#### Consigne de travail:
Poursuivez le texte sur la cohabitation entre êtres humains et la croissance démographique en reprenant juste après sa dernière phrase.

#### Texte fourni:
Paola Antolini Ethnologue de formation, consultante à
l'Unesco, et à la Commission des Communautés
Européennes. * Au-delà de la rivière, Nathan, Paris,
1992.
L'une des questions les plus complexes de cette fin de siècle, est la
cohabitation entre êtres humains: il n'y a jamais eu dans l'histoire
autant de personnes déplacées et plus nombreuses encore sont
celles qui cherchent refuge ailleurs. L'humanité explose. Une
accélération démographique nous amènera à
six milliards en l'an 2000. À cette époque, près de la
moitié de la population mondiale vivra dans les villes.

#### Données fournies:

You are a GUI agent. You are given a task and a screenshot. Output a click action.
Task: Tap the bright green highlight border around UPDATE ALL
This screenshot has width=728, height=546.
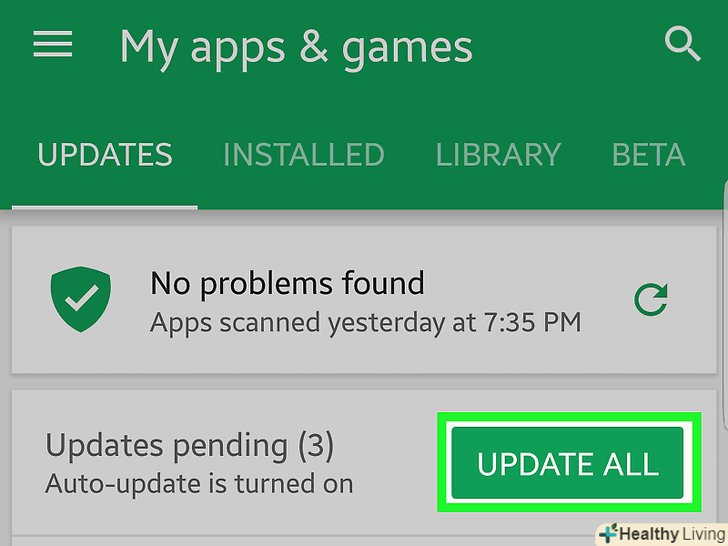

#### Résultat de l'exercice:
Déjà les métropoles sont le lieu où les
défavorisés se réfugient le plus souvent et où il
est épouvantable de vivre. Éloignés du regard, ils
occupent souvent des îlots insalubres, appelés aujourd'hui
"quartiers sensibles", où certaines conditions d'handicaps sont
réunies. Le décor ici est fait de ségrégation
sociale et ethnique, chômage, pauvreté, absence de transports,
disfonctionnements, déliquance. La plus grande partie d'entre eux sont
près de zones industrielles et environ deux tiers sont à la
limite des communes. Ce sont pourtant ces lieux qui exercent la fascination la
plus irrésistible sur les déshérités. Ainsi,
réfugiés, immigrés, paysans et minorités rejoignent
dans les grandes villes, ceux qui ne les entendent pas. Cela autorise
d'étranges spéculations sur le destin des autres.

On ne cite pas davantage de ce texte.